==== Entries shown
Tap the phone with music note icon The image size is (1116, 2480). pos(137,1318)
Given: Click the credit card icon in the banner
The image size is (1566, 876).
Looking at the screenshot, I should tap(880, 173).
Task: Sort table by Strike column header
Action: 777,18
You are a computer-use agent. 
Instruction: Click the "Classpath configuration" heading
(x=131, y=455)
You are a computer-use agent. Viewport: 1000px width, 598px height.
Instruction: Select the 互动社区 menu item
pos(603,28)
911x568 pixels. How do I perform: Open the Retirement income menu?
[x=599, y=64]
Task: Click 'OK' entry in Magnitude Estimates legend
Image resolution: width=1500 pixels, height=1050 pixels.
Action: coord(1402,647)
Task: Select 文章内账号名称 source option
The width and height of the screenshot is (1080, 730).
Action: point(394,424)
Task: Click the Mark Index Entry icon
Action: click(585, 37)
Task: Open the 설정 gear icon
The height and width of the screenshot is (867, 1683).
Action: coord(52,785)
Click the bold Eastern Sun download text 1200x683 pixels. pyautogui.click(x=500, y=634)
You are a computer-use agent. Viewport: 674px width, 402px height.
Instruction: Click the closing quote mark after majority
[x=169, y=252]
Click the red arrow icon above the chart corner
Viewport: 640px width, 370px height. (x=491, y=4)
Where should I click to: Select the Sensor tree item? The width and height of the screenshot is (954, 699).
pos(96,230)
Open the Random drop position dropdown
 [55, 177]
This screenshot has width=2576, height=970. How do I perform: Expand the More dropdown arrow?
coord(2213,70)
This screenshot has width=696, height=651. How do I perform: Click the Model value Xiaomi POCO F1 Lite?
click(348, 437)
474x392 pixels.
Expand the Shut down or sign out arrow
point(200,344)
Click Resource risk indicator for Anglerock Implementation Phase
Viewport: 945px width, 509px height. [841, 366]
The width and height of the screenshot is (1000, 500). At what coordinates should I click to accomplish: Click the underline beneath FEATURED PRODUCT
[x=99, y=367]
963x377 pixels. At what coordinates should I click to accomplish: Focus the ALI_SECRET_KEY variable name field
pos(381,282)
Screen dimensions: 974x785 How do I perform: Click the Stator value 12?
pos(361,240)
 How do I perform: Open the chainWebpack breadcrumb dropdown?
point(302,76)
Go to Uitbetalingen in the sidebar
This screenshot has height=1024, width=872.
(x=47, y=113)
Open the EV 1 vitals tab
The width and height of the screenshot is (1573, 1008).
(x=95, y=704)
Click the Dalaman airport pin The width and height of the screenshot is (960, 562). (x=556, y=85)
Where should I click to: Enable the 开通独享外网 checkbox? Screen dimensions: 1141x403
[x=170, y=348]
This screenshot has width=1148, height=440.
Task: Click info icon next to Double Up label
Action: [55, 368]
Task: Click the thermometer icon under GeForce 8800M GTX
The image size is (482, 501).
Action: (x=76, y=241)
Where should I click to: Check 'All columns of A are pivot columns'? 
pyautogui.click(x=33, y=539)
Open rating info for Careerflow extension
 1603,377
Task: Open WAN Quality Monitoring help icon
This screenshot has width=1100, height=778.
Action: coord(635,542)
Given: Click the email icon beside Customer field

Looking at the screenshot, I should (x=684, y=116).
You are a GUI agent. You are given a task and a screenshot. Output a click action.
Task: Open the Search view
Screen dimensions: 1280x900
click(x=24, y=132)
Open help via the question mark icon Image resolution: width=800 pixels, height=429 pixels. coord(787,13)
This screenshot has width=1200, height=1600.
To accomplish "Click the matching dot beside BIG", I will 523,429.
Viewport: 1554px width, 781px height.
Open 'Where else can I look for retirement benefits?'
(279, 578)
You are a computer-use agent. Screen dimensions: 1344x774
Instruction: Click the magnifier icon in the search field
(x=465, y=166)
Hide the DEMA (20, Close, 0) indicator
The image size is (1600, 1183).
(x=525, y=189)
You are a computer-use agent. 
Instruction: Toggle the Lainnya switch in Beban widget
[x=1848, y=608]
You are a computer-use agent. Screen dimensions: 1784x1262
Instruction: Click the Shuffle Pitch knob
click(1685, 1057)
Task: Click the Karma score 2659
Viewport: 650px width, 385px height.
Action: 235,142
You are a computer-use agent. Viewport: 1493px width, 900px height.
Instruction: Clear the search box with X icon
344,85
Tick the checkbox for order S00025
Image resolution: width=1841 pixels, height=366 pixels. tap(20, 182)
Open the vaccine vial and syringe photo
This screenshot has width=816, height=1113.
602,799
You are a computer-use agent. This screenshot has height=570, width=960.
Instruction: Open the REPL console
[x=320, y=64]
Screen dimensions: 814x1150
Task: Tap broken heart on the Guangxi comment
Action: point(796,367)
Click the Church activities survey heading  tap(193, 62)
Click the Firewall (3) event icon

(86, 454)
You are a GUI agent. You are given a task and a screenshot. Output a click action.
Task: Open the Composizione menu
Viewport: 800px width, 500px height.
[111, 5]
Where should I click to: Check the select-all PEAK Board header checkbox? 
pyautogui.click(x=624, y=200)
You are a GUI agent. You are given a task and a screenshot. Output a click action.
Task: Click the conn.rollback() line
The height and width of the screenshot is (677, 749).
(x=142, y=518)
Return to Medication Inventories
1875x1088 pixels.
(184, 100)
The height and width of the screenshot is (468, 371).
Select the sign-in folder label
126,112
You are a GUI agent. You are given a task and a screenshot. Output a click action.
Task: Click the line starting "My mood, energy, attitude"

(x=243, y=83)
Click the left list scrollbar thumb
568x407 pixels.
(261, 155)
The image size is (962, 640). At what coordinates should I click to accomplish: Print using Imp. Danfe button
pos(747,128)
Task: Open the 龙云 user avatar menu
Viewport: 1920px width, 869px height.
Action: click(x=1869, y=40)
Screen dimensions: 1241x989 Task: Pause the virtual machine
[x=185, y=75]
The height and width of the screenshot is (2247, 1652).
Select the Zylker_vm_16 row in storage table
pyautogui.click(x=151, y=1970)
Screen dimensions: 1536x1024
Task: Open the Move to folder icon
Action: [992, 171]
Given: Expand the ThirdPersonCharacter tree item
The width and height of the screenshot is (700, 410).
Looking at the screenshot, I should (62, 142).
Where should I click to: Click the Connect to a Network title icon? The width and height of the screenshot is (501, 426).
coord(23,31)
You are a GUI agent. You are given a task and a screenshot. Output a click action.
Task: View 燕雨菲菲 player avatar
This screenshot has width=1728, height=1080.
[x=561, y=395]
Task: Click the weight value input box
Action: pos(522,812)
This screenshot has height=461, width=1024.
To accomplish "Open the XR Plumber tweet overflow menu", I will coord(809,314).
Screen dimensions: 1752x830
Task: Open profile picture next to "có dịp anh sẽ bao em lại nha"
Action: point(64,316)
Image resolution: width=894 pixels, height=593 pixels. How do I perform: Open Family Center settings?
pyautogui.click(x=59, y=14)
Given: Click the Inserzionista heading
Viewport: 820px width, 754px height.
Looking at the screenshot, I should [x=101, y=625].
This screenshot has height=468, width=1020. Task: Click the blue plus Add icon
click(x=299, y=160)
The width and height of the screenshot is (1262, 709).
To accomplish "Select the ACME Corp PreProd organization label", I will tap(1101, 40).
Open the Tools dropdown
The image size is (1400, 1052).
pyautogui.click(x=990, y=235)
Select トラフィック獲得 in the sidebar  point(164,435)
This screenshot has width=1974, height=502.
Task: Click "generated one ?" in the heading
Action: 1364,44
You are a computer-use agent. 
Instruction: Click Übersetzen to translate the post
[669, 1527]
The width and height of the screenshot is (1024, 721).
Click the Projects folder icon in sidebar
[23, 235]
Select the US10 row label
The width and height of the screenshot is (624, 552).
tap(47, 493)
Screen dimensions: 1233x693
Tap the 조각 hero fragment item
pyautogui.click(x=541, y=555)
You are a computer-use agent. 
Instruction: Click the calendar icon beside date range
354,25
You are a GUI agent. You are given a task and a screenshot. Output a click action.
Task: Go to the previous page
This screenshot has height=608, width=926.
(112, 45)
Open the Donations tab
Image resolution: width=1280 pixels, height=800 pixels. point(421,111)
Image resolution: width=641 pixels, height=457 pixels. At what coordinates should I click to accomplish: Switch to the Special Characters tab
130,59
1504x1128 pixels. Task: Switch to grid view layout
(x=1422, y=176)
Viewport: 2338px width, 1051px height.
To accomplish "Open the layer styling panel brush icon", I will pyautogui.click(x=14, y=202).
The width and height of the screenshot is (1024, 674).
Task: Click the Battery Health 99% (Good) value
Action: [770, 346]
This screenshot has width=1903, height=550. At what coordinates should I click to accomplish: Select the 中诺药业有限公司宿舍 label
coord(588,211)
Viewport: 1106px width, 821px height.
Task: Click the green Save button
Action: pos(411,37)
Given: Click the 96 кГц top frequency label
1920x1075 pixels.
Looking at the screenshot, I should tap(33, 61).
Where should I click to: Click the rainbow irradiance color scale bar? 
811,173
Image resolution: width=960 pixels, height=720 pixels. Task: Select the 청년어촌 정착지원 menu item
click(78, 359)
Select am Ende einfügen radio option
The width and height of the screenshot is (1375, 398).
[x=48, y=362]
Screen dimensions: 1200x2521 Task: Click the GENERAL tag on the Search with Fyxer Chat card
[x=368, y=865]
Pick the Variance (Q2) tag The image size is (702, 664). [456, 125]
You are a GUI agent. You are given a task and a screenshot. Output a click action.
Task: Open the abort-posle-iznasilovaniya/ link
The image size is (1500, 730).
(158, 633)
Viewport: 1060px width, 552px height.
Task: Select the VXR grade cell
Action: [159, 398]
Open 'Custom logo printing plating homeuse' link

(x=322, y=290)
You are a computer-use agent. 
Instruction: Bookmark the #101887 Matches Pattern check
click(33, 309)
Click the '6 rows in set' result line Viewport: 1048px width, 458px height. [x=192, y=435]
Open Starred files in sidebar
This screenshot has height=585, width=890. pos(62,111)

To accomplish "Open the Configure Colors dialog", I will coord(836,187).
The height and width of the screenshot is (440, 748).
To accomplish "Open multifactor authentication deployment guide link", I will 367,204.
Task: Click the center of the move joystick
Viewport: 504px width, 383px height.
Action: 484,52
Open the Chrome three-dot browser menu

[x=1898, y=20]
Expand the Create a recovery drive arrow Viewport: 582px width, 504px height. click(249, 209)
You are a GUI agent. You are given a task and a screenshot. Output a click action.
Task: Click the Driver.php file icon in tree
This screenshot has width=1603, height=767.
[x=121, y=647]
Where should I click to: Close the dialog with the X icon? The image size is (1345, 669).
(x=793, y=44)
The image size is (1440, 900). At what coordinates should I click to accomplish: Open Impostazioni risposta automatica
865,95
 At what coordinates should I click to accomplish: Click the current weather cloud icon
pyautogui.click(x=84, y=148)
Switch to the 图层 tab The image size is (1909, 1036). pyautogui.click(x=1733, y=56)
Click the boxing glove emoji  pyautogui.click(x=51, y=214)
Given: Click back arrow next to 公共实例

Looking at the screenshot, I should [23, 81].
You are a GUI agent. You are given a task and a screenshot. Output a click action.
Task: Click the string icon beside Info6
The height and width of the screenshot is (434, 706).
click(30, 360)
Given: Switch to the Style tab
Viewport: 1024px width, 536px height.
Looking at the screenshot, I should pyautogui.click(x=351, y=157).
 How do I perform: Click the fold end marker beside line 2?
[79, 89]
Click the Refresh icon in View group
========
Exercise objective:
Output each line exactly, from the first line of the data down to the line that contains "Task: Click 'OK'", both included.

Solution to this task:
Tap the phone with music note icon The image size is (1116, 2480). pos(137,1318)
Given: Click the credit card icon in the banner
The image size is (1566, 876).
Looking at the screenshot, I should tap(880, 173).
Task: Sort table by Strike column header
Action: 777,18
You are a computer-use agent. 
Instruction: Click the "Classpath configuration" heading
(x=131, y=455)
You are a computer-use agent. Viewport: 1000px width, 598px height.
Instruction: Select the 互动社区 menu item
pos(603,28)
911x568 pixels. How do I perform: Open the Retirement income menu?
[x=599, y=64]
Task: Click 'OK' entry in Magnitude Estimates legend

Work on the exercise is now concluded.